La presidenta de México, Claudia Sheinbaum, fue incluida por The New York Times en su lista de las 67 personas con mejor estilo del año, un reconocimiento que la coloca junto a figuras internacionales como Rosalía, Kendrick Lamar, Sabrina Carpenter, los hermanos Gallagher y el Papa León XIV.
El medio estadounidense destacó el sello personal que la mandataria ha construido a través del uso constante de textiles artesanales mexicanos, bordados tradicionales y piezas creadas por artesanas de distintas regiones del país. De acuerdo con la publicación, Sheinbaum ha logrado “poner el foco sobre la moda indígena del país al usar ropa bordada y tomar medidas contra las grandes marcas que imitan el trabajo artesanal”.
De la practicidad a la identidad cultural
El estilo de Sheinbaum ha evolucionado notablemente. En los inicios de su carrera política privilegiaba la funcionalidad sobre la estética.
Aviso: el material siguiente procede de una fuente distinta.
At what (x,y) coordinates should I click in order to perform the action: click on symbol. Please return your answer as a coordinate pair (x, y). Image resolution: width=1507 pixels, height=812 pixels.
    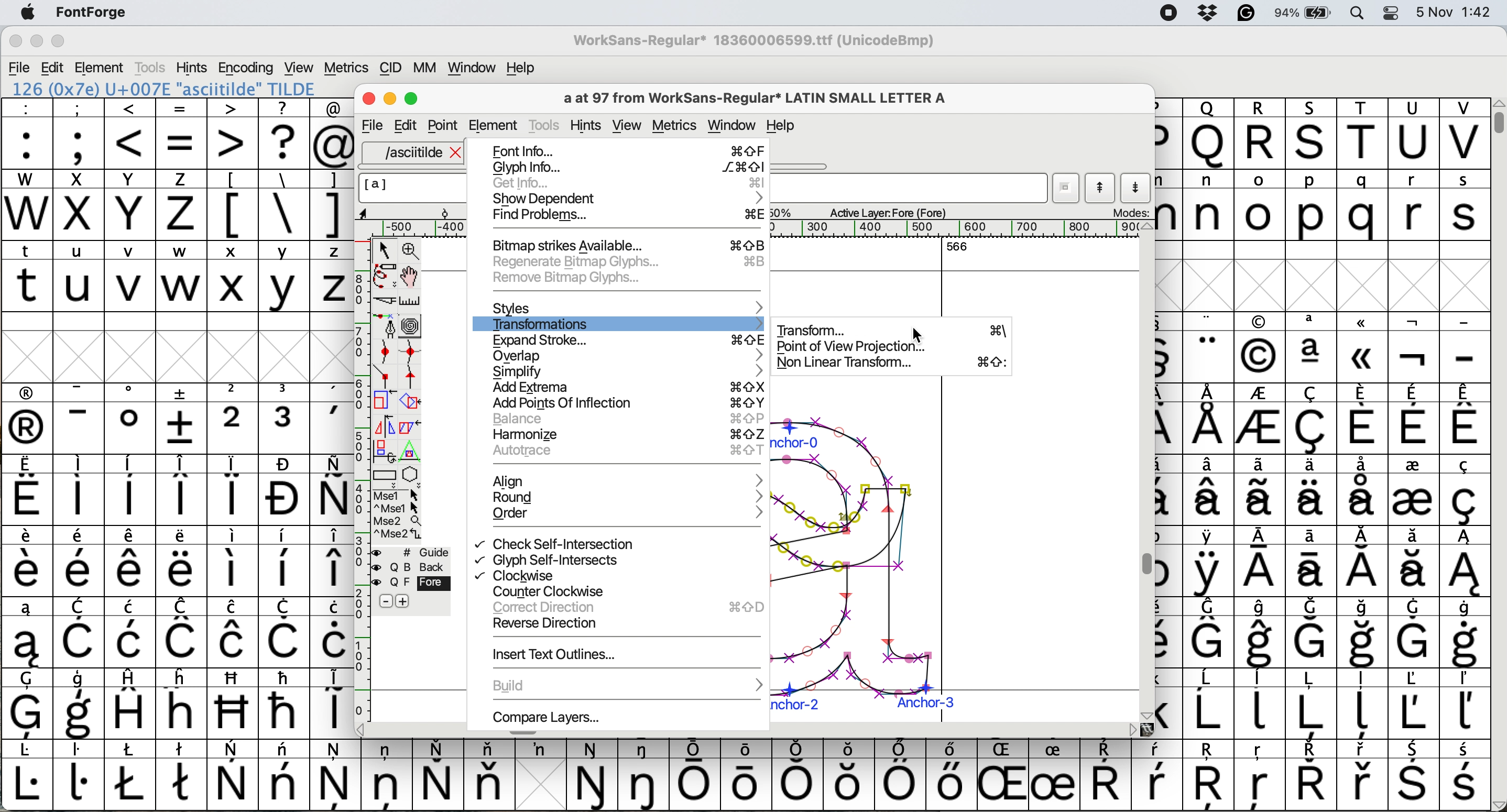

Más tarde, como jefa de Gobierno de la Ciudad de México, comenzó a incorporar detalles sutiles como mascadas con estampados tradicionales.
Sin embargo, su camino rumbo a la Presidencia marcó un giro estratégico: los huipiles, las blusas bordadas y las piezas artesanales se integraron a su discurso político y visual. Desde su llegada al cargo, Sheinbaum ha mantenido esta línea estética en giras, eventos oficiales y reuniones con líderes internacionales.
Una tradición familiar
La mandataria ha explicado que este gusto por las prendas artesanales viene de su madre, Annie Pardo, quien la llevaba desde pequeña a Ometepec, Guerrero, a comprar huipiles. “El amor por ustedes, las mujeres artesanas, me viene de pequeña. Mi madre nos transmitió ese cariño”, recordó Sheinbaum en una conferencia reciente.
Las creadoras detrás del estilo presidencial
El reconocimiento también alcanza a las artesanas y diseñadoras que han vestido a la presidenta. Entre ellas destacan:
- Olivia Trujillo Cortez, creadora de su vestido de boda y el saco púrpura usado en la Cumbre del G7.
- Claudia Vásquez Aquino, responsable de los bordados del vestido de toma de protesta.
- Thelma Islas Laguna, Crystel Martínez Torres y Virginia Verónica Arce, autoras de otras piezas emblemáticas.
Muchas de estas creadoras han narrado la emoción y el orgullo de confeccionar prendas que después serán usadas en momentos históricos. “Lo hago con mucho amor. Me dieron pautas para decidir el diseño… pero no sabía que sería para ella”, dijo Vásquez Aquino.
Defensa de los pueblos originarios
El reconocimiento de The New York Times también destaca la postura de Sheinbaum contra el plagio cultural. En agosto de 2025, la presidenta denunció la apropiación indebida en una colaboración entre Adidas y el diseñador Willy Chavarría, que incluía un modelo llamado Oaxaca Slip-On.
Sheinbaum subrayó que su gobierno trabaja en un marco legal más firme para sancionar la explotación comercial de diseños indígenas. Tras la polémica, Adidas ofreció una disculpa pública y se comprometió a no lanzar productos sin consultar a las comunidades de origen.